%%
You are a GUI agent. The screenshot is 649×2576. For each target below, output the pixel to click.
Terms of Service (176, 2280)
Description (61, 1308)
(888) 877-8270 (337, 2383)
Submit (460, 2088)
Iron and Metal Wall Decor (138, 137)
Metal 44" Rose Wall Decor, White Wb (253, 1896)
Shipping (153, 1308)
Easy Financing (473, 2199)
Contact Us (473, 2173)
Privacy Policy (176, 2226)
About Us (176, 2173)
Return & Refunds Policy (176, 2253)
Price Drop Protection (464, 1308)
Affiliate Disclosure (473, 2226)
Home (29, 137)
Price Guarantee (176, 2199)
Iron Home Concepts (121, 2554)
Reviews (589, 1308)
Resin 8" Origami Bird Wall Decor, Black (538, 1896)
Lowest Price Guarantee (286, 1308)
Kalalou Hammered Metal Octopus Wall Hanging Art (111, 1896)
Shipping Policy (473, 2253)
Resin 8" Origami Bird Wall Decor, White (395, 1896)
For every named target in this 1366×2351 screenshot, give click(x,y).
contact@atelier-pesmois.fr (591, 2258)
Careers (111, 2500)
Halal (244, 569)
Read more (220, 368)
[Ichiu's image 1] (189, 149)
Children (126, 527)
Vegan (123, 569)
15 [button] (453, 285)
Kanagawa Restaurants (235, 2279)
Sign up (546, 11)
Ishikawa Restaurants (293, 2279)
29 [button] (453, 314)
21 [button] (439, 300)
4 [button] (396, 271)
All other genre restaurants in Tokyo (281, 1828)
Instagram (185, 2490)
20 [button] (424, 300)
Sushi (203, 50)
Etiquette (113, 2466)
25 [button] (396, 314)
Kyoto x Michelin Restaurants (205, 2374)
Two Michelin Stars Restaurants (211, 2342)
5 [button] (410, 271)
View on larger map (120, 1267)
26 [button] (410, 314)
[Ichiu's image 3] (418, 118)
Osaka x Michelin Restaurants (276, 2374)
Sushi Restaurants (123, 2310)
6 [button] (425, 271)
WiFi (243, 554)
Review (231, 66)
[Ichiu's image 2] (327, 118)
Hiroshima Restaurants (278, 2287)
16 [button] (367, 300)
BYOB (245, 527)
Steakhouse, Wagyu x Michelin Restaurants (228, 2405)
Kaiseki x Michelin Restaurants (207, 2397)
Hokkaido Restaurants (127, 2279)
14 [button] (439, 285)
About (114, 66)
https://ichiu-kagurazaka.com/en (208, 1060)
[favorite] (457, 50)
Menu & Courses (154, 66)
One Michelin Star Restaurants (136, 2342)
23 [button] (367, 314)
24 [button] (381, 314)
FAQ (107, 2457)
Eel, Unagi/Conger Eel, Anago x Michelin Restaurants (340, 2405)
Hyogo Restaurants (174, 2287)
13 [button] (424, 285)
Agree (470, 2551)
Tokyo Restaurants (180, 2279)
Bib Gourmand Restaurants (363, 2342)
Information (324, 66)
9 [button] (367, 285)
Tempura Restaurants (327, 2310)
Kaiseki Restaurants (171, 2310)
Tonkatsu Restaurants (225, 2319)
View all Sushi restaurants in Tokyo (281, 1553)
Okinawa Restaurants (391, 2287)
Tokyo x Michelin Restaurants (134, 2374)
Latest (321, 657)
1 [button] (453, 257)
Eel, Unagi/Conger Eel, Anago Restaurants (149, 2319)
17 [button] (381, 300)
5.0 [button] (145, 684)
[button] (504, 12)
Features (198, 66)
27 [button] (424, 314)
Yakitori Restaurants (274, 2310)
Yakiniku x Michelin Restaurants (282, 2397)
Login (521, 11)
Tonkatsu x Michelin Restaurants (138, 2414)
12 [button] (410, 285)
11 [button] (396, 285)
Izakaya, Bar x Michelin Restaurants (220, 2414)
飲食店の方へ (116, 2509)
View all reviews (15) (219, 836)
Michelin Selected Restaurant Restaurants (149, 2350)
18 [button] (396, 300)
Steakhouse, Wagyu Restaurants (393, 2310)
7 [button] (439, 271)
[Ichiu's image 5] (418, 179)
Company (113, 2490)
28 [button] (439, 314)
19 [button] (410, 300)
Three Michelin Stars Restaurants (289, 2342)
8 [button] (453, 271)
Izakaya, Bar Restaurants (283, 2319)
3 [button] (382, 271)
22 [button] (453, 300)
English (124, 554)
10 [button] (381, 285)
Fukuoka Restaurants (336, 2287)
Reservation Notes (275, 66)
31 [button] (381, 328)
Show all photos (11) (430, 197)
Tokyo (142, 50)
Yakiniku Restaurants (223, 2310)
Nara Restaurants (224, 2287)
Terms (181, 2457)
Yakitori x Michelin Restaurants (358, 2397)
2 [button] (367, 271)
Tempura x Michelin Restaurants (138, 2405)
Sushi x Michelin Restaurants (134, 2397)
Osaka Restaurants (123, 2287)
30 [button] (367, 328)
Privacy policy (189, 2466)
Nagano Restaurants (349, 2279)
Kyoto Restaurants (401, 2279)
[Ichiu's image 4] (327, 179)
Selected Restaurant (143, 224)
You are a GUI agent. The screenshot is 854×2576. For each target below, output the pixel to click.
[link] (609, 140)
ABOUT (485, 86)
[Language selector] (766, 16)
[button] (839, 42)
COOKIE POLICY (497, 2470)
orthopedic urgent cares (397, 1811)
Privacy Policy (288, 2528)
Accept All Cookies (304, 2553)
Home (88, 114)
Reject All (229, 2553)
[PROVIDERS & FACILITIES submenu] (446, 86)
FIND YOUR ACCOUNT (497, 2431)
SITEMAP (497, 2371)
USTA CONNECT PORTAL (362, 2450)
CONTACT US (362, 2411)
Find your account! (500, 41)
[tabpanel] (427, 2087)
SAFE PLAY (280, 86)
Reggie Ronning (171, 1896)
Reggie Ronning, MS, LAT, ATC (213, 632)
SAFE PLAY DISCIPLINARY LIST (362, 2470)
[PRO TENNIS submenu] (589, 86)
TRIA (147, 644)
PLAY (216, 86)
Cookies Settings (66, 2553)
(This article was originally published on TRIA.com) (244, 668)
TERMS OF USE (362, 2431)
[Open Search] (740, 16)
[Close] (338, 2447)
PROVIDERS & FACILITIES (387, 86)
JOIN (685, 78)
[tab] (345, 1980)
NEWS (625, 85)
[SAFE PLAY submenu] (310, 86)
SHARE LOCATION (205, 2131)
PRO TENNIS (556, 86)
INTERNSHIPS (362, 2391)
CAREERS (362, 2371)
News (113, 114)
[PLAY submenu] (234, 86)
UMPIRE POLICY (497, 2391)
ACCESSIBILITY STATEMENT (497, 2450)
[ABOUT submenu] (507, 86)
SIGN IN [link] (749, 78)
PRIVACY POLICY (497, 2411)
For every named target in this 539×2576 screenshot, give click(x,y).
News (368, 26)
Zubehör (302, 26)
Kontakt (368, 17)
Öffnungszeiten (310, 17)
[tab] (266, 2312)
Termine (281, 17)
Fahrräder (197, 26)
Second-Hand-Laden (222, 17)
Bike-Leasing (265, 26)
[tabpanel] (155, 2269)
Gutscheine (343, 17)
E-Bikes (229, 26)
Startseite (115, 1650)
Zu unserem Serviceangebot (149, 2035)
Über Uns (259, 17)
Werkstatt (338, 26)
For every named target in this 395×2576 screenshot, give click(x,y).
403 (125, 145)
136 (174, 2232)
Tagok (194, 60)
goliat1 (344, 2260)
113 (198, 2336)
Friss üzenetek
%%
_How to complete this task_
Verbatim output is expected for the lines from the start of the data to the line in which "Black (538, 1896)" appears, both included.

_Reply to the exercise_
You are a GUI agent. The screenshot is 649×2576. For each target below, output the pixel to click.
Terms of Service (176, 2280)
Description (61, 1308)
(888) 877-8270 (337, 2383)
Submit (460, 2088)
Iron and Metal Wall Decor (138, 137)
Metal 44" Rose Wall Decor, White Wb (253, 1896)
Shipping (153, 1308)
Easy Financing (473, 2199)
Contact Us (473, 2173)
Privacy Policy (176, 2226)
About Us (176, 2173)
Return & Refunds Policy (176, 2253)
Price Drop Protection (464, 1308)
Affiliate Disclosure (473, 2226)
Home (29, 137)
Price Guarantee (176, 2199)
Iron Home Concepts (121, 2554)
Reviews (589, 1308)
Resin 8" Origami Bird Wall Decor, Black (538, 1896)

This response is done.